Accreditation Guidelines for Locally Installed Products which call Web APIs
Objectives for Accreditation
This guidance applies to any product where the technical integrator use SIMS web APIs to extract data from a locally installed product.
The objective of accreditation is to provide a secure choice for mutual customers when selecting products to augment their ESS products. This is a different processes in the cloud compared to the code review that we undertake as part of the 'on premise' application accreditation.
Local applications have access to the secure APIs controlled via SIMS ID which:
- Provides secure access via an industry standard methodology
- Provides an informed consent based approval which allows a TI's application to access the agreed subset of data through the SIMS ID Tile Store.
- Provides a mechanism to stop the flow of data from the school to the TI's application 24x7x365 within the Tile Store.

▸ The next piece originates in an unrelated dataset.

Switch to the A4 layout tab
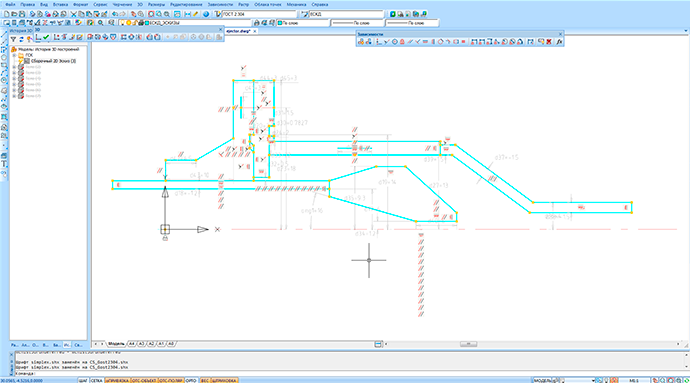The image size is (690, 383). 131,344
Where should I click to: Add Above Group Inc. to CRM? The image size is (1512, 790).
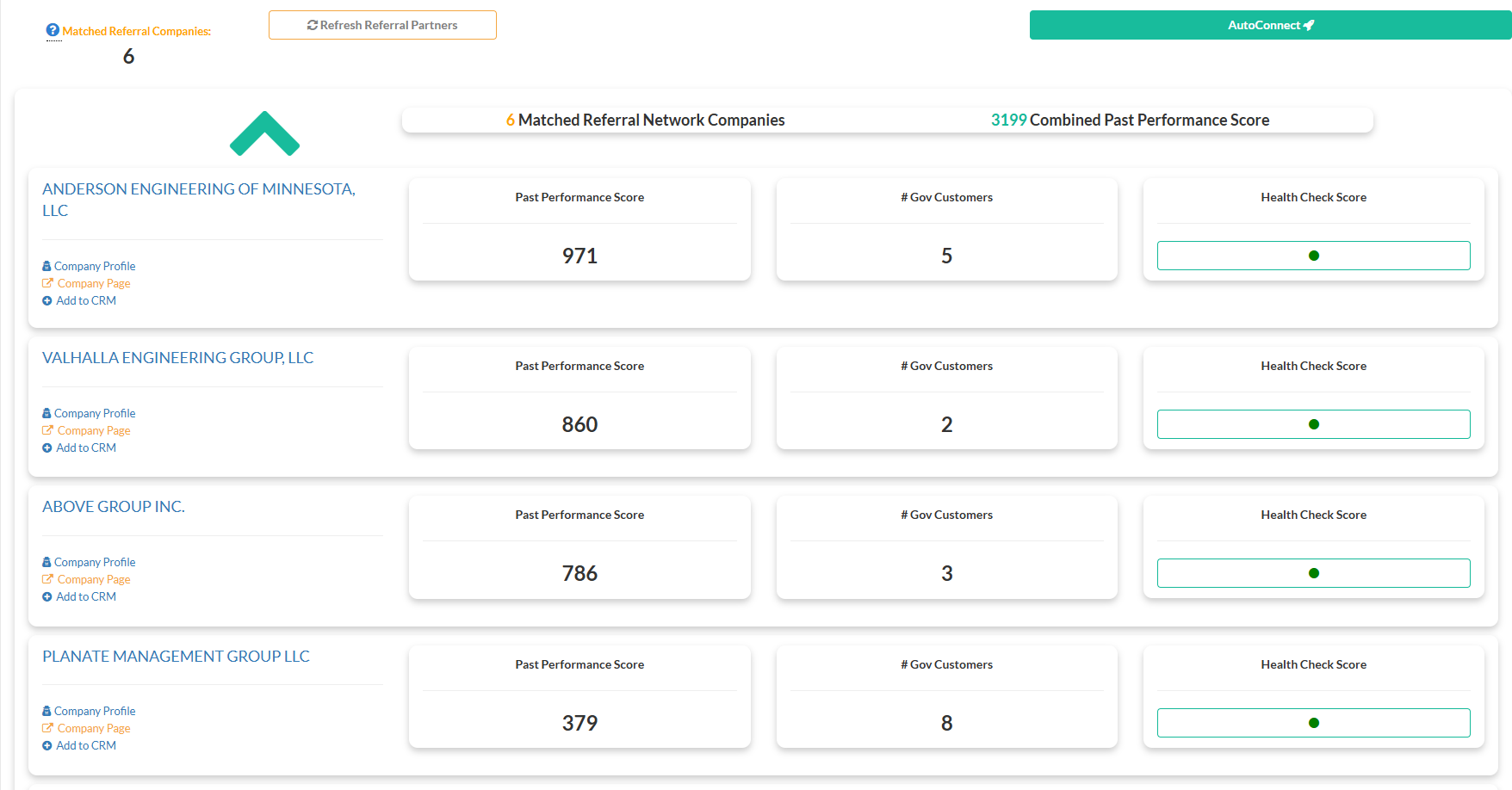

The code that does this can only gain access to the API and the data that is granted to that company, validating this code is therefore not necessary and accreditation needs to consider wider quality issues. Local applications however will need to store keys and secrets in order to access data on the web.
Accreditation is Annual and technical integrators will be invited to renew approximately 1-2 months in advance of their expiry date.
So what does web accreditation check,
In common with SIMS 7 the first part of accreditation is the publication of the data and security policies via the SIMS ID Tile Store which is similar in principle to the on premise model.
2. Standards (Optional)
Technical integrators may wish to share standards bodies certifications such as ISO27001.
3. Local Security
Software providers need to ensure that security related data is not easily compromised including via a local administrator who would typically have access to any files / software on the machine. We would require that all credentials are securely stored, for example:
- Usernames, Passwords, Keys and secrets are not stored in clear
- TI to confirm that this is the case during accreditation.
So that the joint customer is assured that support is in place for all elements of the service, there has to be a development support contract in place between ESS and the Technical Integrator. This ensures that there is access to assistance in the case of a problem with the integration of your products with ESS Services and/or Software.
5. Reference Sites
TI's are asked to provide contact details for 3 sites who are prepared to:
- Confirm that they are a SIMS customer*
- Confirm that they currently use the product under accreditation.
- Confirm that it brings a benefit to the school or service related to the school.
- Confirm that they have no current security concerns about the product. **
* In the first year of accreditation non SIMS Customers may be considered
** Technical integrators will be invited to address any security concerns with their reference site and accreditation can occur once this is resolved.